■小林光のエコめがね(24)■
2021年末に上梓した『GREEN BUSINESS環境をよくして稼ぐ。その発想とスキル』(木楽舎)は、お陰様でこの1年間で、初版3000部に対して2130部を買い上げていただいたと聞いた。
お堅いテーマなので、すぐには売れなくとも、中身が古くならないように考えて本を編んだ。つまり、目先の出来事を追って解説するのではなく、むしろ、出来事の背景にある考え方などを説明し、身に着けていただくように気を付けて執筆、編集した。しかし、思った以上の速い売れ行きだ、と感じている。

その背景には、環境をよくすることが、ビジネスにとってのマテリアリティにしっかりとなってきたことがあるのだろうと思う。
11月8日付けの本欄で紹介させていただいた「実践環境ビジネス」は、社会人向けの演習であって、参加者に環境ビジネスのリアリティを感じ取っていただくことができたと思う。そのほかにも、本書の著者、吉高まり氏と私とで参加者にインタラクティブな形で環境ビジネスの勘所を直接に伝えるべく取り組んでいることもある。
それは、本書の母体となった、通算12年目に入った、慶應義塾のSFCキャンパスの大学院での「環境ビジネスデザイン論」の授業であり、2022年から始まった東大・駒場の「グリーンビジネス方法論」の授業である。
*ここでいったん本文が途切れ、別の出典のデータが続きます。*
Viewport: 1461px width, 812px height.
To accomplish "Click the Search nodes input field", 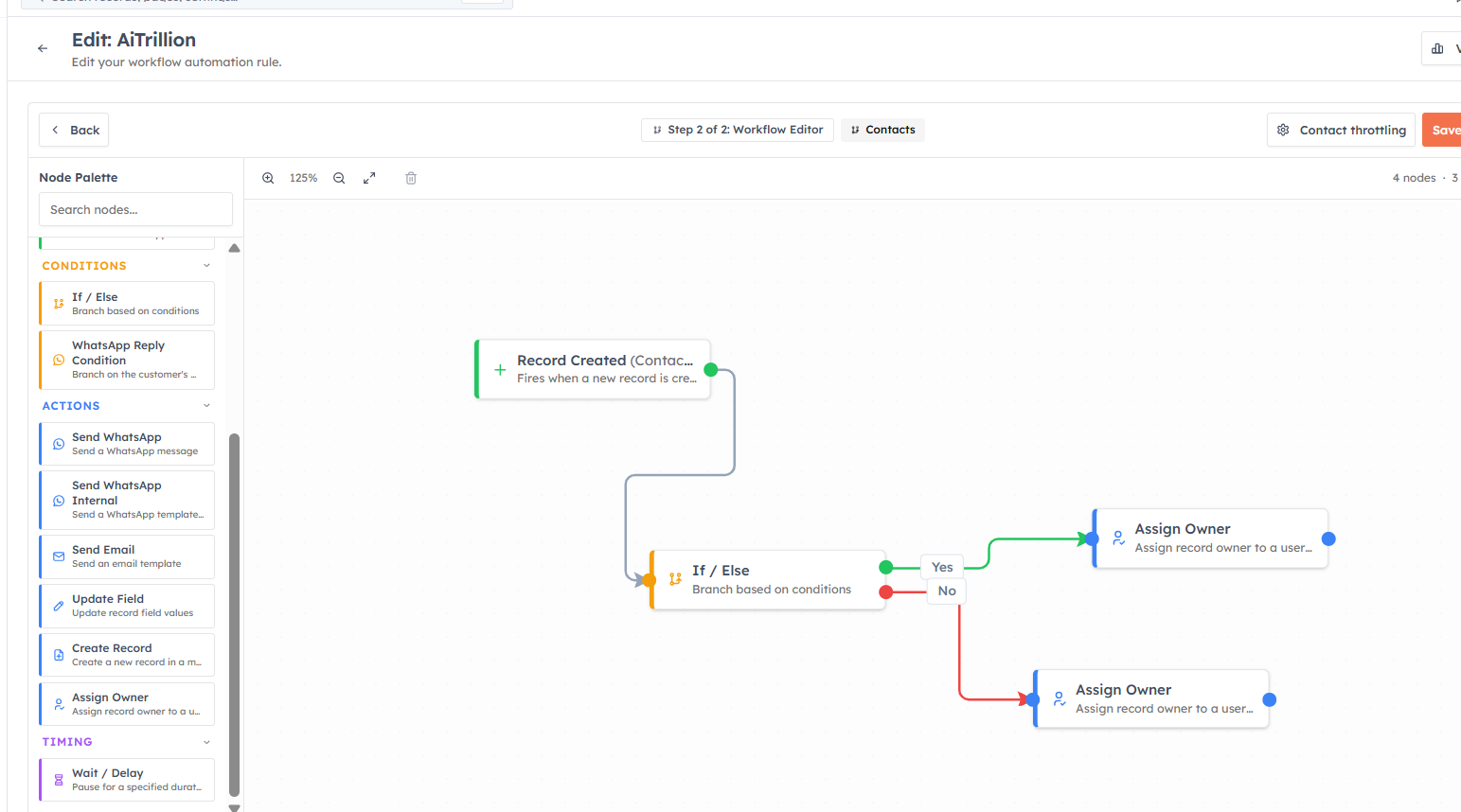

写真は、その東大・駒場の授業の様子。実質14コマのうち、4コマで、リソースパーソンとして実際に環境ビジネスに取り組んでいる経営レベルの方をお招きし、学生とのディスカッション、そして、学生側からのビジネス発展に関する提案発表という仕掛けを繰り返して進む。いわゆるアクティブ・ラーニング式の授業である。
東大なので、来ていただく方には、東大の卒業生がなるべくいらしてくださるように配慮しているが、来校した先輩ビジネスパーソンから、「在学中にはなかったタイプの授業で、こうしたものが当時からあったら良かった」「現役の在校生をうらやましく思う」などと感想を言ってもらえている。こちらとしても教員冥利に尽きる。
来校のリソースパーソンに私から特に要望しているのは、困難を突破してきた成功談も良いが、今直面している課題や苦しみ、悩みこそ共有していただきたい、ということである。悩みを聞けば、先輩との閾が低くなり、在校生もいっぺんに自分事として考えることができる。ミラーニューロン・システムのなせる業だろうか。
社会人相手に、もっぱらケーススタディだけをする場も主宰している。これまた10年以上続いているCSV経営サロン(大丸有地区の「エコッツエリア」)である。ここでも、かつては、成功の秘訣を学んでいたが、今は、乗り越えるべき課題や解決策を阻むものなどを聞いて、その突破策を議論するようにしている。
本では、古い情報にすぐなってしまうのでなかなかできない芸当だが、このような悩みの積極的な開示と共有が、新しいビジネスエコシステムの創出には一番の早道ではないだろうか。